BE avança com projecto para impedir que doentes paguem transporte dos bombeiros
28-Jan-2011
jsemedo.jpgO Bloco de Esquerda entregou na Assembleia da República um projecto de resolução sobre o transporte de doentes não urgentes pelos bombeiros, com o objectivo de anular o despacho do Governo que determina, salvo para algumas doenças crónicas, que os doentes que ganhem mais de 419 euros por mês tenham de passar a pagar a deslocação.

O partido pretende “suspender o critério de insuficiência económica no acesso ao transporte pago de doentes não urgentes”, por considerar que “fazer depender o acesso ao transporte pago à comprovação de insuficiência económica não só desrespeita os cidadãos em situação de debilidade e fragilidade, como não tem em consideração as desigualdades geográficas e de carência de mobilidade dos cidadãos, sem esquecer a natureza dinâmica do estado de saúde de alguns doentes”.


Em causa está o Despacho 19264/2010  do Ministério da Saúde, publicado a 29 de Dezembro, que determina que o Estado só assumirá o pagamento do transporte em ambulância quando o utente comprove com justificação médica e insuficiência económica. O problema já motivou uma posição da Liga dos Bombeiros Portugueses (LBP), que decidiu convocar um congresso extraordinário. A LBP, após reunião com o secretário de Estado da Saúde, já pediu a anulação do decreto.

Os bloquistas entendem, por seu lado, que “excluir do acesso ao transporte pago todos cidadãos com rendimentos superiores ao salário mínimo nacional não tem em conta os tratamentos a que os doentes têm de se submeter, deslocações a efectuar, serviços públicos ao seu alcance, etc, e é reveladora da desresponsabilização do Estado, enquanto actor social, na implementação de políticas que tenham como objectivo maximizar o bem-estar das populações”.

Auditoria detecta irregularidades
A par com o projecto, o BE deu também entrada com um requerimento dirigido ao Ministério da Saúde, onde solicita acesso à auditoria encomendada pela Administração Central do Sistema de Saúde sobre o transporte de doentes não urgentes e onde terão sido detectadas algumas irregularidades que estão na origem das alterações às regras feitas pela tutela. A auditoria, já divulgada pelo PÚBLICO, detectou inúmeros casos em que foram feitos pagamentos sem a justificação médica, facturação de viagens fictícias, pagamentos em excesso e reembolsos sem o respectivo comprovativo. Permitiu ainda perceber que o preço pago por quilómetro variava nas cinco administrações regionais de saúde e que o transporte prescrito em modalidade de “grupo” surgia várias vezes facturado como transporte “individual”.
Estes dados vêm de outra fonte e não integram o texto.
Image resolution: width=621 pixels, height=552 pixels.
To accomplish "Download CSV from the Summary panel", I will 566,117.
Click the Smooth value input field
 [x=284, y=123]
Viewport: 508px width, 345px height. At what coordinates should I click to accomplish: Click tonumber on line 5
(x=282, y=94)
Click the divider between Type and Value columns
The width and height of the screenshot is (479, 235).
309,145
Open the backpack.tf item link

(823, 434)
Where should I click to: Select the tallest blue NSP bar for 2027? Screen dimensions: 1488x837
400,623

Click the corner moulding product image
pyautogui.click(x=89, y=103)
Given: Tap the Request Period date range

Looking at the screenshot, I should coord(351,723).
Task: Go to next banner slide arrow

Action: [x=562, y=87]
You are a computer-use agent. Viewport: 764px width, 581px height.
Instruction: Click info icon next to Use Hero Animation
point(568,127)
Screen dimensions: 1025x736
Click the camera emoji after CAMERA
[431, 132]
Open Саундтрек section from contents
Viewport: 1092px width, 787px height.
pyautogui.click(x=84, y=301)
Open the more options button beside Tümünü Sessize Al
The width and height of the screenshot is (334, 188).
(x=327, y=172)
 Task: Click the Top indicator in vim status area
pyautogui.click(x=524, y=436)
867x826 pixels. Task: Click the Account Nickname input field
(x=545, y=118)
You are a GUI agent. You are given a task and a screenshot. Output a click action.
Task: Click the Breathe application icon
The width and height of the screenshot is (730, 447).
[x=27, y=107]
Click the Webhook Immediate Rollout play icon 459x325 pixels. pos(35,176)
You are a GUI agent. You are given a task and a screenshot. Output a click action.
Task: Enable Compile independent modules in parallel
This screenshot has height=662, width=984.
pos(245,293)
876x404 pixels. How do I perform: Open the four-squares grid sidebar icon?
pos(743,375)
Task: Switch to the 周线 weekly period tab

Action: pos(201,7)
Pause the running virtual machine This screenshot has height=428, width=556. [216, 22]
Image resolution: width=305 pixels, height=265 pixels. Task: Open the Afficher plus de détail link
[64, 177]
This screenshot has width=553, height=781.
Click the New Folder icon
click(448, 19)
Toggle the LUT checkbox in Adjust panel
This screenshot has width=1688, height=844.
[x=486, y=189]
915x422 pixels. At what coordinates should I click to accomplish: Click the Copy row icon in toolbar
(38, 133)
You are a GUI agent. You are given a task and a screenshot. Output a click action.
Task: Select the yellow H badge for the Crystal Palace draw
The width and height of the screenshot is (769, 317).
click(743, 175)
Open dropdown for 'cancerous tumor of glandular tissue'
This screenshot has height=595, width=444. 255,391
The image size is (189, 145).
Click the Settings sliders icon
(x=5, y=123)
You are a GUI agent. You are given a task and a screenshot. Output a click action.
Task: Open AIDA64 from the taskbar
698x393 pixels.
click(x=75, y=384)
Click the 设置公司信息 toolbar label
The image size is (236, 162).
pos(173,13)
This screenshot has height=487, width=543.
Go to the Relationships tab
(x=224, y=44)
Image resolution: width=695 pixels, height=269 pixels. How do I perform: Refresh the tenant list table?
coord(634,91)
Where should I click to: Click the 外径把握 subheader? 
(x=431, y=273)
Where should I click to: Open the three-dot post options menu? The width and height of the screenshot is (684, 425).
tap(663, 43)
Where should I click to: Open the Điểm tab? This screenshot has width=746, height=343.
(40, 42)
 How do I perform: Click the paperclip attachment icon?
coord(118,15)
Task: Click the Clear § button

No requerimento, o deputado João Semedo destaca que este tipo de transporte de doentes tem “grande relevância” e que quando surgiu foi destacado como “inegável o interesse de a comunidade em geral e de os doentes em particular disporem de uma rede de transportes de saúde que lhes garanta cabal satisfação das suas necessidades nesta matéria”. O parlamentar refere também que a Lei de Bases da Saúde sublinha que é fundamental “obter igualdade dos cidadãos no acesso aos cuidados de saúde, seja qual for a sua condição económica e onde quer que vivam” para garantir a equidade. E lembra que os originadores da procura de transporte não urgente são essencialmente as instituições de saúde, pelo que se pressupõe a justificação clínica.

Esta semana, no âmbito da comissão parlamentar de Saúde, a ministra Ana Jorge esclareceu que o despacho que determina que os doentes com rendimentos superiores a 419 euros têm de pagar o transporte dos bombeiros ainda não está, afinal, em vigor. A titular da pasta da Saúde explicou que ainda não é possível fazer a avaliação da condição económica dos doentes, em resposta a uma pergunta do deputado comunista Bernardino Soares, que alertou que “milhares de doentes” estão a faltar a tratamentos e consultas por falta de transporte e uma pergunta da social-democrata Clara Carneiro, que pediu uma “imediata revogação” do despacho de Dezembro.

Independentemente das condições financeiras, o Ministério da Saúde prevê algumas excepções ao pagamento, nomeadamente no caso de doentes com cancro, que façam hemodiálise, que tenham tido alguns transplante ou que tenham perturbações visuais graves.